Factor by grouping \( 12 x^{6}-8 x^{3}-15 x^{3}+12 \)

To factor the expression \( 12x^6 - 8x^3 - 15x^3 + 12 \) by grouping, we can first rearrange the terms: \[ 12x^6 + (-8x^3 - 15x^3) + 12 \] This simplifies to: \[ 12x^6 - 23x^3 + 12 \] Next, we can group the terms into two pairs: \[ (12x^6 + 12) + (-23x^3) \] Now, we can factor out the common factors from each group: 1. From the first group \( 12x^6 + 12 \), we can factor out \( 12 \): \[ 12(x^6 + 1) \] 2. The second group \( -23x^3 \) does not have a common factor with the first group, so we leave it as is. Now we have: \[ 12(x^6 + 1) - 23x^3 \] Next, we can try to factor \( x^6 + 1 \) further.

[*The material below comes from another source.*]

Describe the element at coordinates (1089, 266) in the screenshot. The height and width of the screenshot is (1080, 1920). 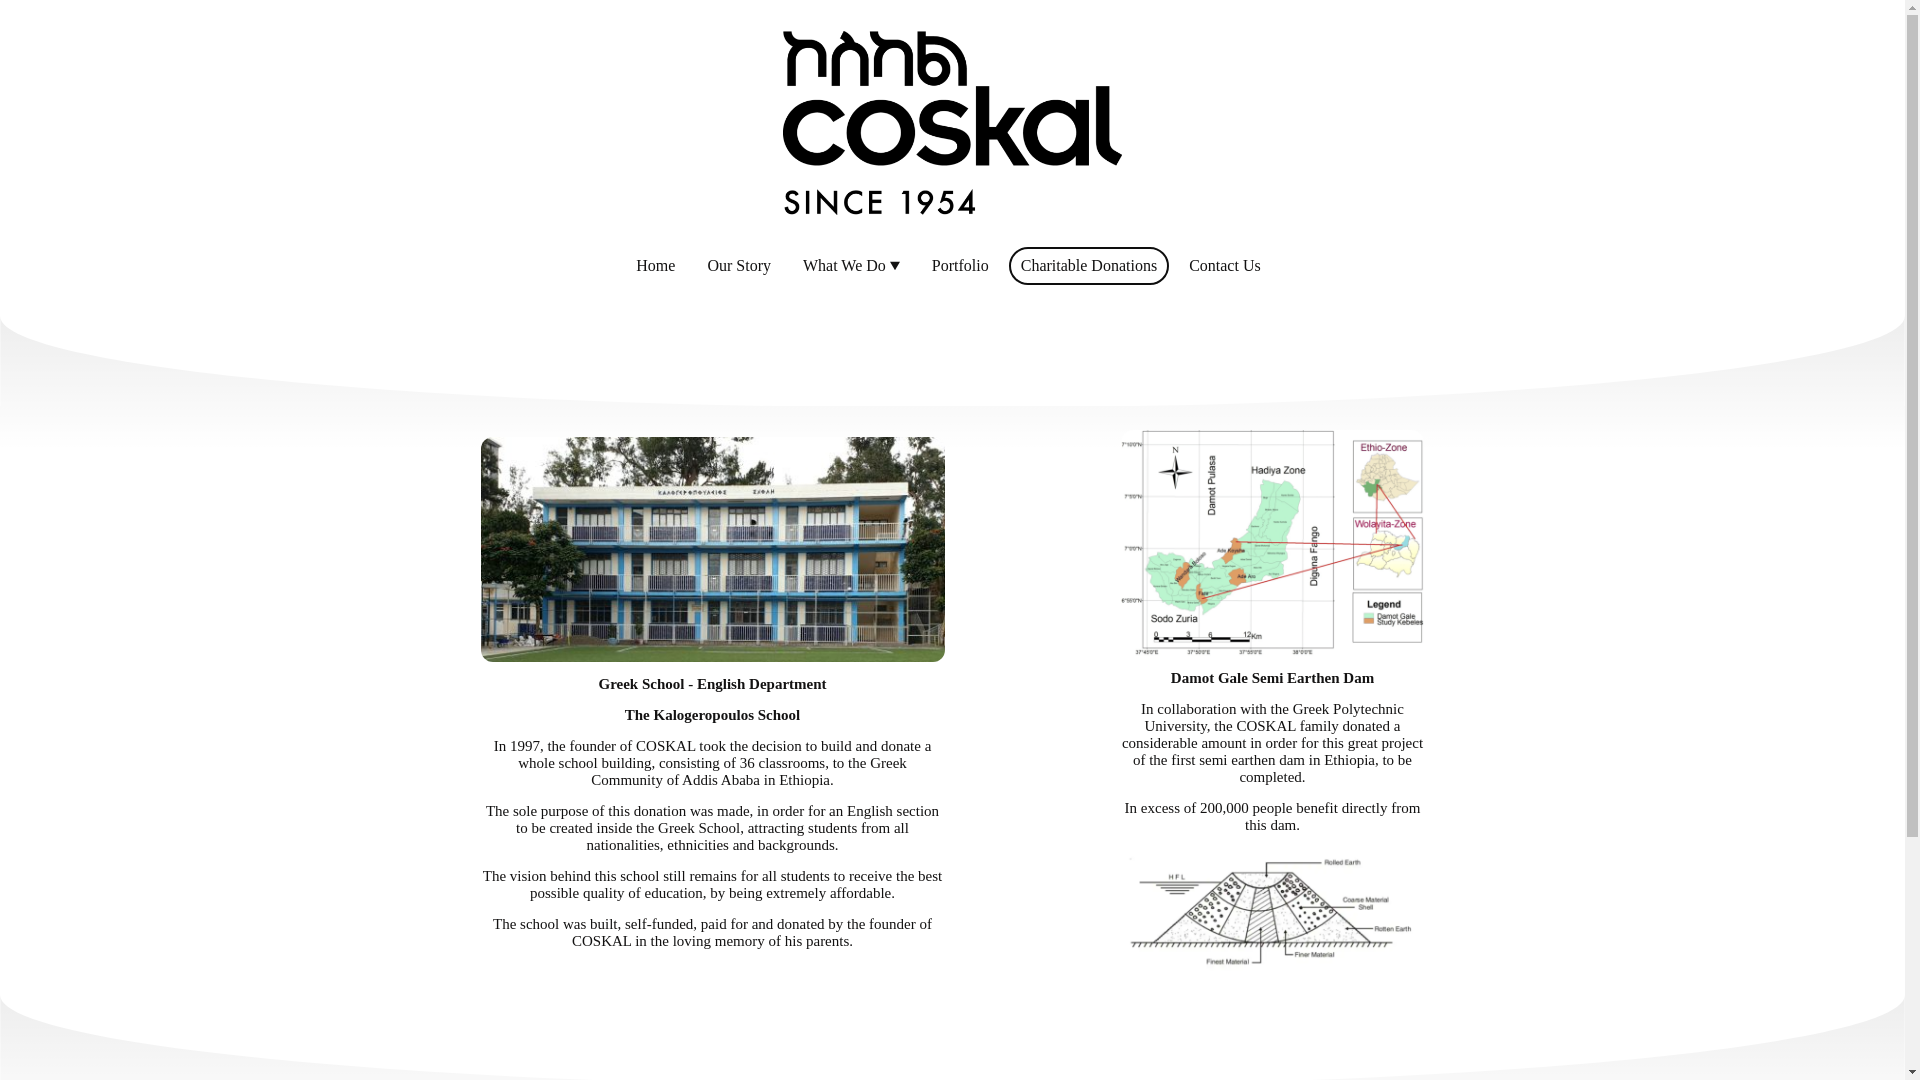
I see `Charitable Donations` at that location.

Notice that \( x^6 + 1 \) can be factored using the sum of cubes: \[ x^6 + 1 = (x^2)^3 + 1^3 = (x^2 + 1)((x^2)^2 - (x^2)(1) + 1^2) = (x^2 + 1)(x^4 - x^2 + 1) \] Now substituting this back into our expression gives: \[ 12((x^2 + 1)(x^4 - x^2 + 1)) - 23x^3 \] At this point, we can write the entire expression as: \[ 12(x^2 + 1)(x^4 - x^2 + 1) - 23x^3 \] However, we cannot factor this expression further in a simple way. Thus, the factored form of the original expression is: \[ 12(x^2 + 1)(x^4 - x^2 + 1) - 23x^3 \] This is the factored form by grouping.